51 The appellant submits that in this case, the IAA only focussed on whether he could avoid "significant harm" by relocating to southern Iraq and failed to consider whether generalised violence in southern Iraq would make it unreasonable for him to relocate there. The appellant also submits that the IAA failed to consider his "practical and realistic ability" to live in southern Iraq. In this regard, the appellant relied upon MZANX v Minister for Immigration and Border Protection [2017] FCA 307 at [50]-[51]. In that case, Mortimer J held at [55] that a broad brush approach would not satisfy the requirements of the task to be performed, and that a decision maker is required to consider what will face the particular applicant and how he or she will cope.
52 The appellant's legal representative had made submissions to the IAA concerning the issue of relocation. The legal representative submitted that the appellant was at risk from generalised violence. Contrary to the appellant's present argument, the IAA did consider the risk of harm from generalised violence, saying at [17]:
In relation to whether the applicant is at real risk of harm from generalised violence or Shia militias, the referred material indicates that Shias in Shia-dominated provinces of southern Iraq are at a low risk of generalised violence. I am not satisfied on the evidence before me that the applicant faces a real chance of harm from Shia militias or armed groups due simply to being a Shia.
(Footnotes omitted.)
53 The IAA found at [27] that relocation was reasonable based on the appellant's "personal circumstances". The personal circumstances discussed by the IAA were that the appellant was an ordinary Shia civilian of no particular interest to militia or armed groups, that there was no real risk that he would suffer harm at the hands of Mr S if he relocated, that he had family members in two cities in southern Iraq and that those family members would assist him by sponsoring him to enter (if required) and remain in such areas.
54 The IAA's findings that the appellant was not of interest to militia or armed groups and that there was no real risk of harm by Mr S are referable to consideration of the instances of "significant harm" described in s 36(2B) of the Act.
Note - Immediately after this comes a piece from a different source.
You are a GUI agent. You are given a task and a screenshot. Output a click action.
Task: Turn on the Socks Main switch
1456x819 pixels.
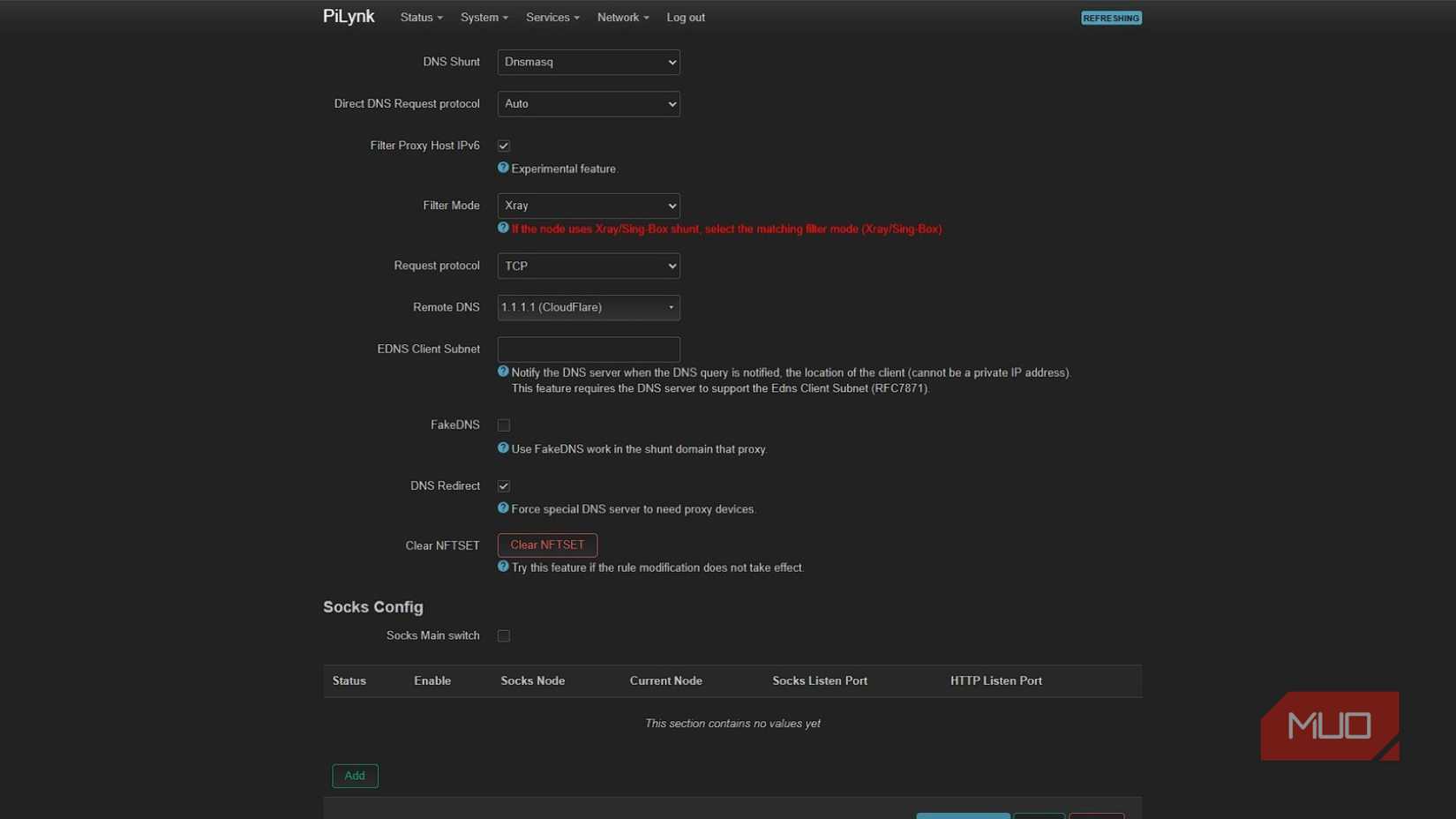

However, the IAA also found that the appellant was a young man who had family members who could assist him by sponsoring him to enter and remain in these areas. These findings indicate that the IAA also considered reasonableness of relocation by reference to matters not rising to the level of "significant harm". The IAA did not make the error identified in MZYQU v Minister for Immigration and Citizenship. The IAA did not regard only "significant harm" as defined in s 36(2B) of the Act as being relevant to the question of reasonableness of relocation.
55 The IAA considered all of the matters that had been submitted by the appellant's legal representative to be relevant to the reasonableness of his relocation in southern Iraq. There was no failure by the IAA to consider the "practical and realistic ability" of the appellant to live in southern Iraq.
56 For these reasons, the second and third proposed grounds of appeal cannot succeed.